(Items listed in a dataset)
* BEGIN *

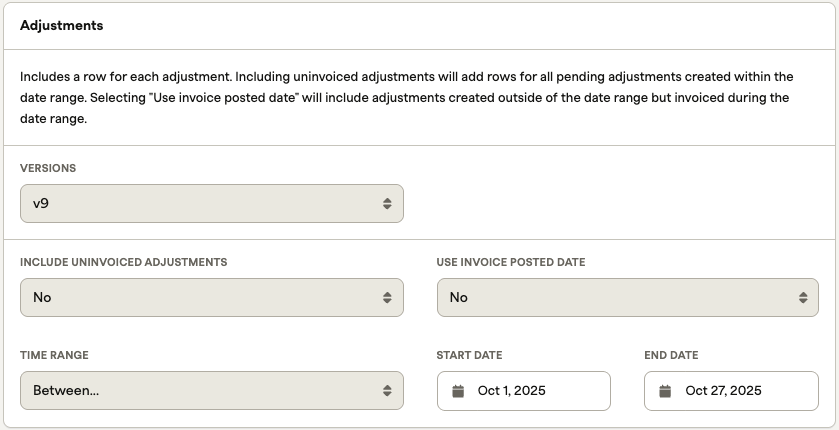
Task: Click the START DATE field label
Action: click(469, 355)
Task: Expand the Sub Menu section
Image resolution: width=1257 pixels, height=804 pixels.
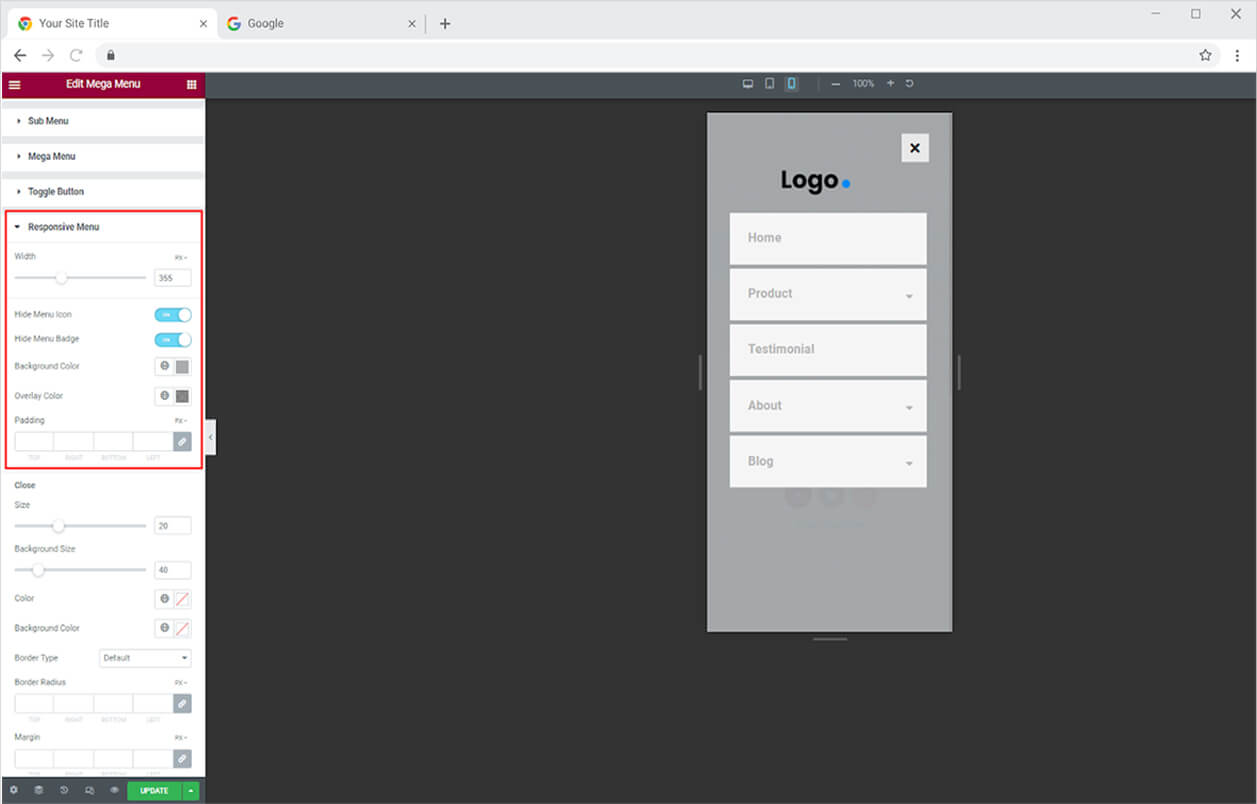Action: pyautogui.click(x=48, y=121)
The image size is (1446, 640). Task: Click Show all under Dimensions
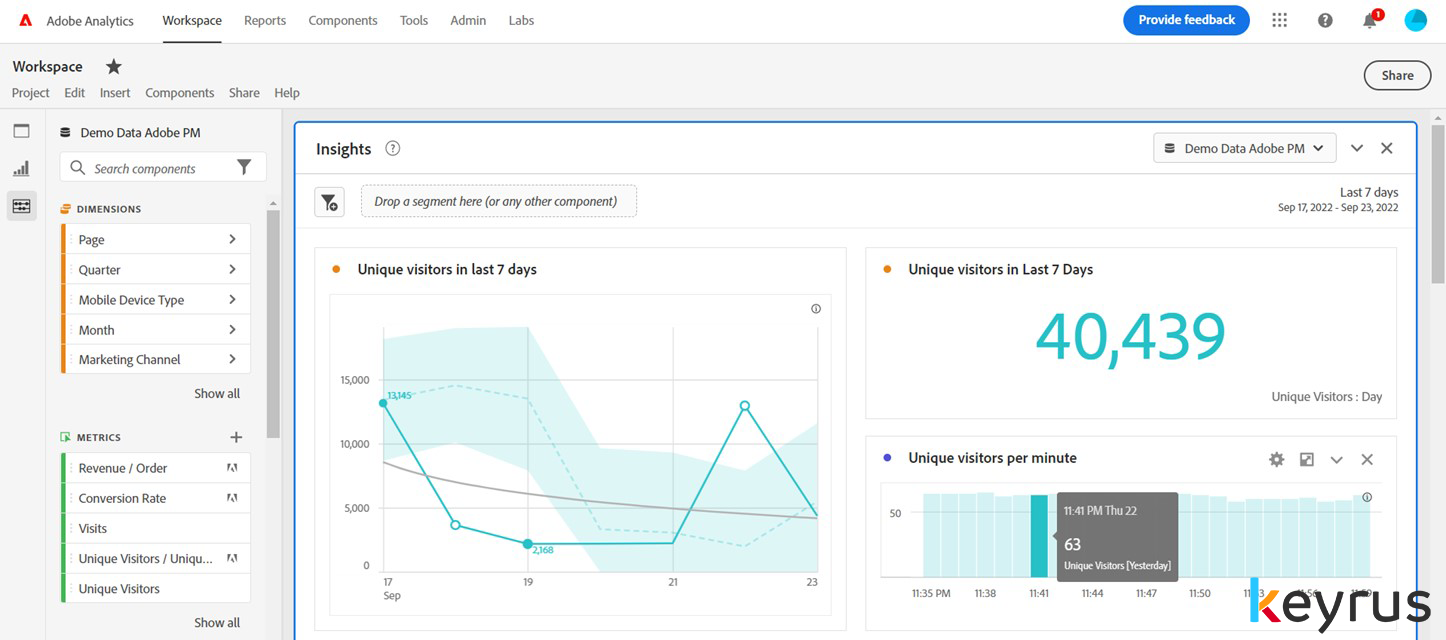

* END *

● **Task objective**
Can you reproduce the lines above word for word, from the line that contains "Task: Expand the Sub Menu section" through the last of them, with both ends included and the pictures left out?

● **Output for this exercise**
Task: Expand the Sub Menu section
Image resolution: width=1257 pixels, height=804 pixels.
Action: pyautogui.click(x=48, y=121)
The image size is (1446, 640). Task: Click Show all under Dimensions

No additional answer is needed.